- _PROBLEM_:
Reproduce the listing below from the line containing "You are a GUI" through the end of the listing, both ends included. Omit the pictures.

::::::

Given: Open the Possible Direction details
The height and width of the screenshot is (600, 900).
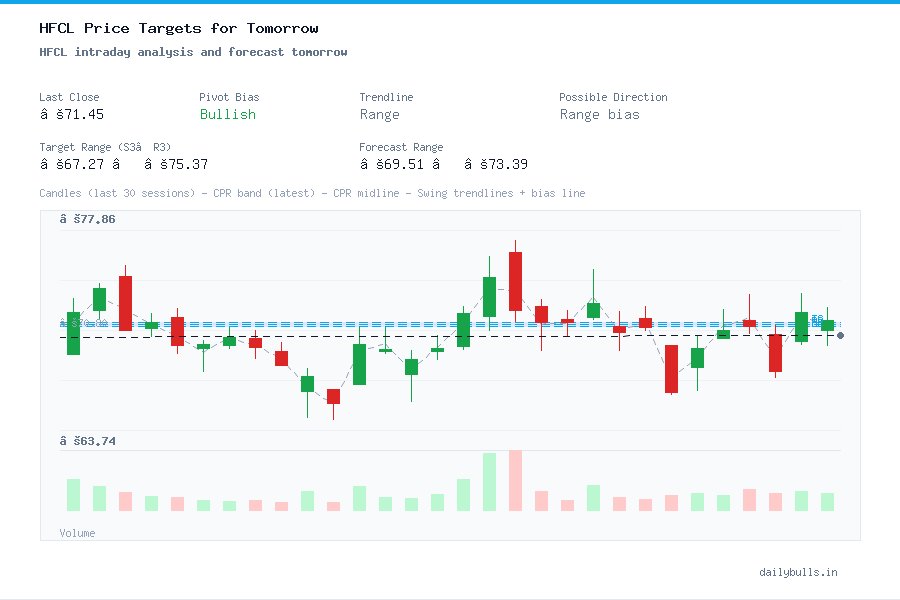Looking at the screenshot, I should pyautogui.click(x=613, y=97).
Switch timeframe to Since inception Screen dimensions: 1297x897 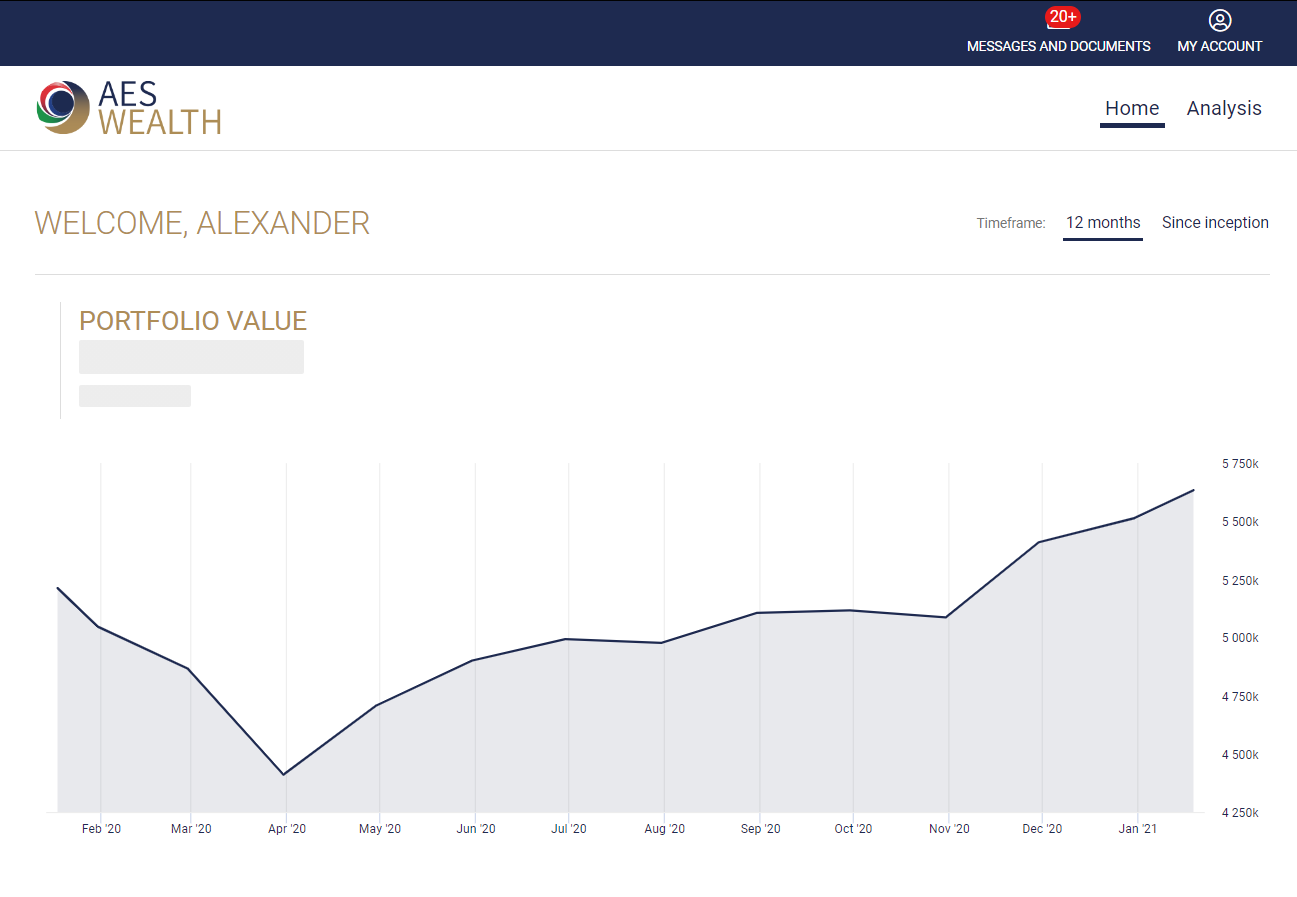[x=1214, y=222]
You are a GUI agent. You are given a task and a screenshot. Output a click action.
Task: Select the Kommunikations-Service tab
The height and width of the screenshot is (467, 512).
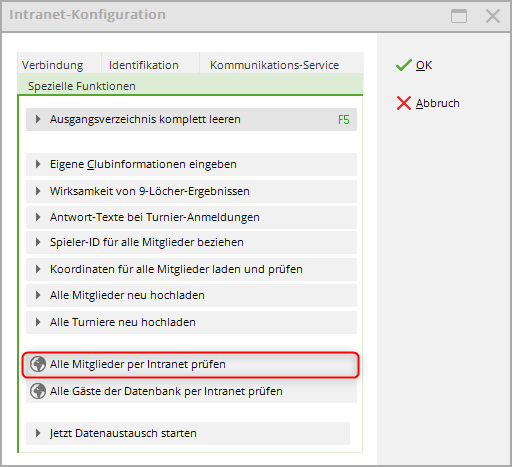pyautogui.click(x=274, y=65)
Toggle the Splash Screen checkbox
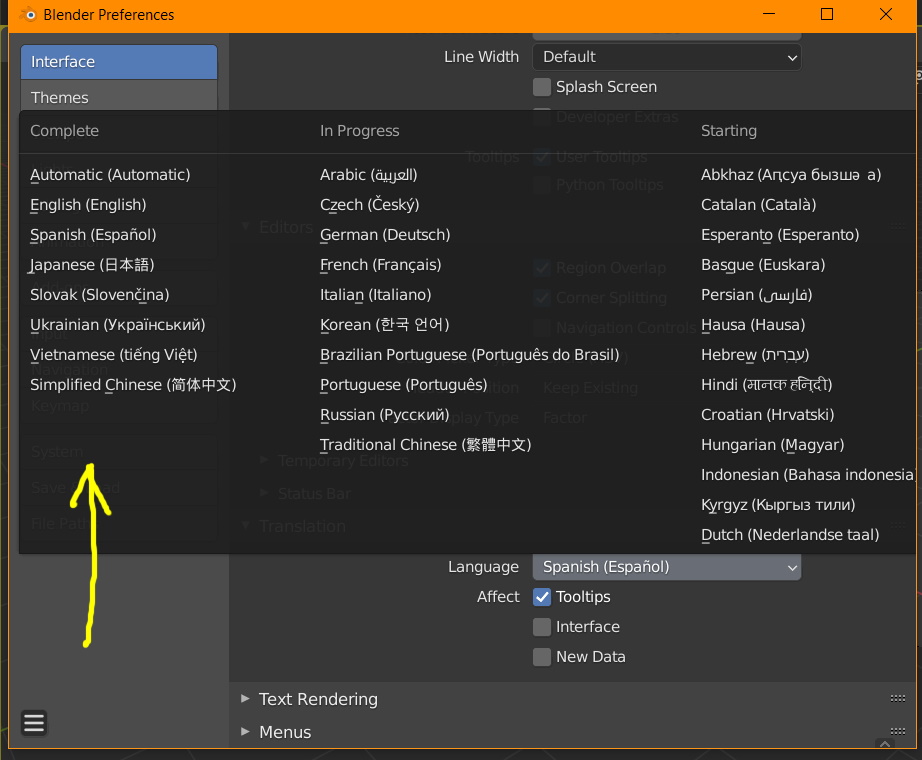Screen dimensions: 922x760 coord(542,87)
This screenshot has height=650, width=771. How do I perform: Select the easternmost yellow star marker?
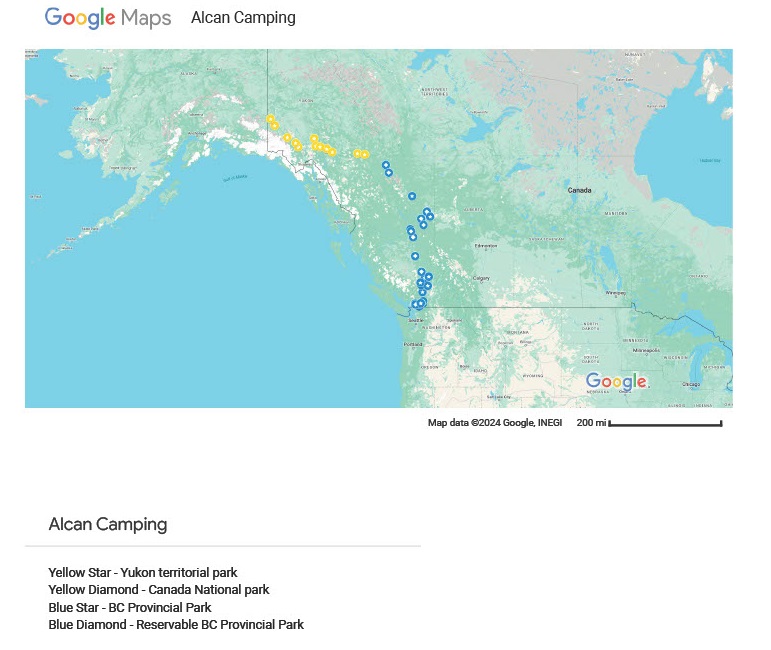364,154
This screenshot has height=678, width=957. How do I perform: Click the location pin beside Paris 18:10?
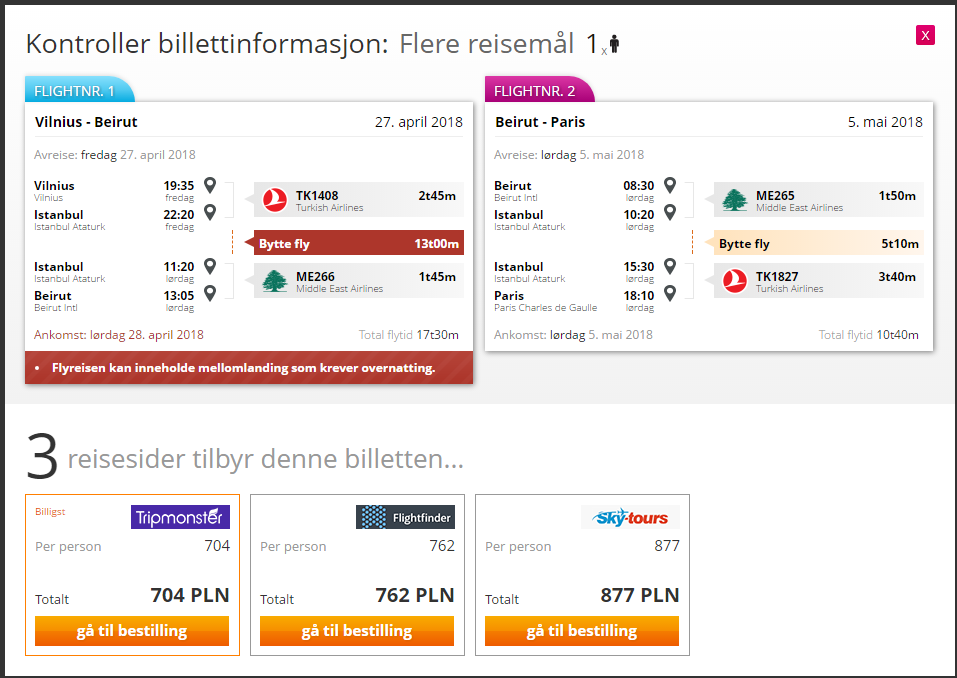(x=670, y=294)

::::::

- _EXERCISE OUTPUT_:
You are a GUI agent. You are given a task and a screenshot. Output a click action.
Task: Select the Kommunikations-Service tab
The height and width of the screenshot is (467, 512).
pyautogui.click(x=274, y=65)
Toggle the Splash Screen checkbox
Screen dimensions: 922x760 coord(542,87)
This screenshot has height=650, width=771. How do I perform: Select the easternmost yellow star marker?
364,154
This screenshot has height=678, width=957. How do I perform: Click the location pin beside Paris 18:10?
(x=670, y=294)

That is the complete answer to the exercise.